» Instructions for the task: What lines below mention the word "computer"? Copy each one.

[Opening Records provided section]

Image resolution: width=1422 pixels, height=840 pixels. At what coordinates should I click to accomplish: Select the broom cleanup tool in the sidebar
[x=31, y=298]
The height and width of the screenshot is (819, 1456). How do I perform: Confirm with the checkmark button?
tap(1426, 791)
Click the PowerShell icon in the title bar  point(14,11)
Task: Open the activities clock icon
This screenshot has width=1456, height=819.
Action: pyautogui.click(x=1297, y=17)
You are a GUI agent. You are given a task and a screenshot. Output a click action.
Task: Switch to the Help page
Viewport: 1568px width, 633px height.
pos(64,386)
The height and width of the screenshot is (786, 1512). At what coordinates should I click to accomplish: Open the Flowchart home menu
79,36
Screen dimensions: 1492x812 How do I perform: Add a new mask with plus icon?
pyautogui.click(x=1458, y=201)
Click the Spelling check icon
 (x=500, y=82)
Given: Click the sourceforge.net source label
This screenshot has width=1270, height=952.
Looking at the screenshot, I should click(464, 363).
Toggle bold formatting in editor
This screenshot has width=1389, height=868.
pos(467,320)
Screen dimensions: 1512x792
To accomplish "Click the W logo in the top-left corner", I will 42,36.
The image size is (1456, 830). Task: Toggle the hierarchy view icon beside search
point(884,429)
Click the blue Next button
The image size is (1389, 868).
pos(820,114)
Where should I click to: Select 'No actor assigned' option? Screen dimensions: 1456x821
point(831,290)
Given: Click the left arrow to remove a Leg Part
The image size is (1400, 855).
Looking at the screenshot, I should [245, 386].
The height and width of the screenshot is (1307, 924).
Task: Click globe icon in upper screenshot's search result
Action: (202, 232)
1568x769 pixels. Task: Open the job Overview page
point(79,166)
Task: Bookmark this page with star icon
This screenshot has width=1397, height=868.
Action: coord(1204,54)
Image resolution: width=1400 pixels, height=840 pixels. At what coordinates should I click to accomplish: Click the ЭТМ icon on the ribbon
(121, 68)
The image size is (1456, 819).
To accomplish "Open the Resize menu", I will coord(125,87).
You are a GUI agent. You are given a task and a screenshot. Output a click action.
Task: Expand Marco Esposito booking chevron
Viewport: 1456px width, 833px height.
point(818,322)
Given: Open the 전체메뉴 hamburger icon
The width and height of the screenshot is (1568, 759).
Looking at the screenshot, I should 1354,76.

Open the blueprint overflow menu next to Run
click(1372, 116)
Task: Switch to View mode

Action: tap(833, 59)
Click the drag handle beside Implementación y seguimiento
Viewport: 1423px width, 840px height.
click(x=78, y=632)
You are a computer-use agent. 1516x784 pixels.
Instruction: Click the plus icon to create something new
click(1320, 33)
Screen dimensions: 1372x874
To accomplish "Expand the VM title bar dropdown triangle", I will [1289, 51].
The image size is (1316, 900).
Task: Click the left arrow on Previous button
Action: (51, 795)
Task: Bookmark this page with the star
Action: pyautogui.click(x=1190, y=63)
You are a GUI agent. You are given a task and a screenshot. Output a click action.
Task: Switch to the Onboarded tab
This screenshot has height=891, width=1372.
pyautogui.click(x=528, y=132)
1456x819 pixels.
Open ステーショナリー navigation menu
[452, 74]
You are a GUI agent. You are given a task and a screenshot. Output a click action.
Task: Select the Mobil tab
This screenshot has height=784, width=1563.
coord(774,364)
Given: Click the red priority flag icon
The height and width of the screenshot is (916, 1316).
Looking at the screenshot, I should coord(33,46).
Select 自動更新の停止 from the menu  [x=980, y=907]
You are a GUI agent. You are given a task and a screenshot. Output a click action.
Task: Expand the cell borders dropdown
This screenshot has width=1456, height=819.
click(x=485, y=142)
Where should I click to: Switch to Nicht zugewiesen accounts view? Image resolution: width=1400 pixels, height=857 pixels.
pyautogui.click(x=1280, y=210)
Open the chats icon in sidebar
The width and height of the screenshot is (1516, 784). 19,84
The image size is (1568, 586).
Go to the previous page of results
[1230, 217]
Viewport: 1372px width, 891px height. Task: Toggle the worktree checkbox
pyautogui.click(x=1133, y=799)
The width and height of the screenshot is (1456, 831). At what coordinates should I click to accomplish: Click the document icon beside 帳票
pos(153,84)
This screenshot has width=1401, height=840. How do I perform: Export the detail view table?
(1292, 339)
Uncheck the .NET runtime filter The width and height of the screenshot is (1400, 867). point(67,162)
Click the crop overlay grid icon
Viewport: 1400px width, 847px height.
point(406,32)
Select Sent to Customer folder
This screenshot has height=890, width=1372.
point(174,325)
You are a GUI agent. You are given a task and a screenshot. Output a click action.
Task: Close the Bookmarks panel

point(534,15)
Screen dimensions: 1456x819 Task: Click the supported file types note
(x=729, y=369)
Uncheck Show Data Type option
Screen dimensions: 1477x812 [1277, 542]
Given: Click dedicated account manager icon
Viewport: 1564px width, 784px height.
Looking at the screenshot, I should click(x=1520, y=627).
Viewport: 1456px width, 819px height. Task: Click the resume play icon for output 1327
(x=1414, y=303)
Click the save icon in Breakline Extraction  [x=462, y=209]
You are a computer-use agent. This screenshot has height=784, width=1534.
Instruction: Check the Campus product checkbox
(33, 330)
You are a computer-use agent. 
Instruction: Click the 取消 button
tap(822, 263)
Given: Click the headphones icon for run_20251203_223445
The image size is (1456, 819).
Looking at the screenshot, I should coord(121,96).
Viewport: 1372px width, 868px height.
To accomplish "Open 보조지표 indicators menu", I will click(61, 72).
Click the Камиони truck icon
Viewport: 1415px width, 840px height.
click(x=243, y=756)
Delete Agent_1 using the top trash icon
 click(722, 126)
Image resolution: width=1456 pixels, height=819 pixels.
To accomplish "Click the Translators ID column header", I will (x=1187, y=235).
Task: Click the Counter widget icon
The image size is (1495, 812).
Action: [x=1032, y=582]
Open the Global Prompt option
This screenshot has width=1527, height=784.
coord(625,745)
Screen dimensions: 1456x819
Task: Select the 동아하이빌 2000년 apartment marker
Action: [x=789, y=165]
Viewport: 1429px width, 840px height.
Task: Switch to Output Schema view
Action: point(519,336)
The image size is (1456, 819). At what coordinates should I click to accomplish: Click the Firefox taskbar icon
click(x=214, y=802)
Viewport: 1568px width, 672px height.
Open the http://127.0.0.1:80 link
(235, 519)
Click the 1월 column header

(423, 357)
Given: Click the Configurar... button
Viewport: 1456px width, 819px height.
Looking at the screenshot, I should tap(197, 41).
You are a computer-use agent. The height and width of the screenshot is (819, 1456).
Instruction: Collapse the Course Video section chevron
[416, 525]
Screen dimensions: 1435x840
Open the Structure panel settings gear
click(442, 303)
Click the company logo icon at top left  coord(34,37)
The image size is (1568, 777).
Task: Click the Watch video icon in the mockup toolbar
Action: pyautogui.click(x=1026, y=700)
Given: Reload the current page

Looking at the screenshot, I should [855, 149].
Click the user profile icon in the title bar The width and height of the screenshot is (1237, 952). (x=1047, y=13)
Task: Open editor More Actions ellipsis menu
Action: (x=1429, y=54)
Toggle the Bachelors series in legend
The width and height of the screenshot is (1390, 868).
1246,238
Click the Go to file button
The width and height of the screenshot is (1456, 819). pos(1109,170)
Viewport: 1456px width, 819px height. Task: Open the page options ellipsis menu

[Closing Records provided section]

» Solution for this exercise:
You are a computer-use agent. 1516x784 pixels.
You are a computer-use agent. This screenshot has height=784, width=1534.
You are a computer-use agent. 
You are a computer-use agent. The height and width of the screenshot is (819, 1456).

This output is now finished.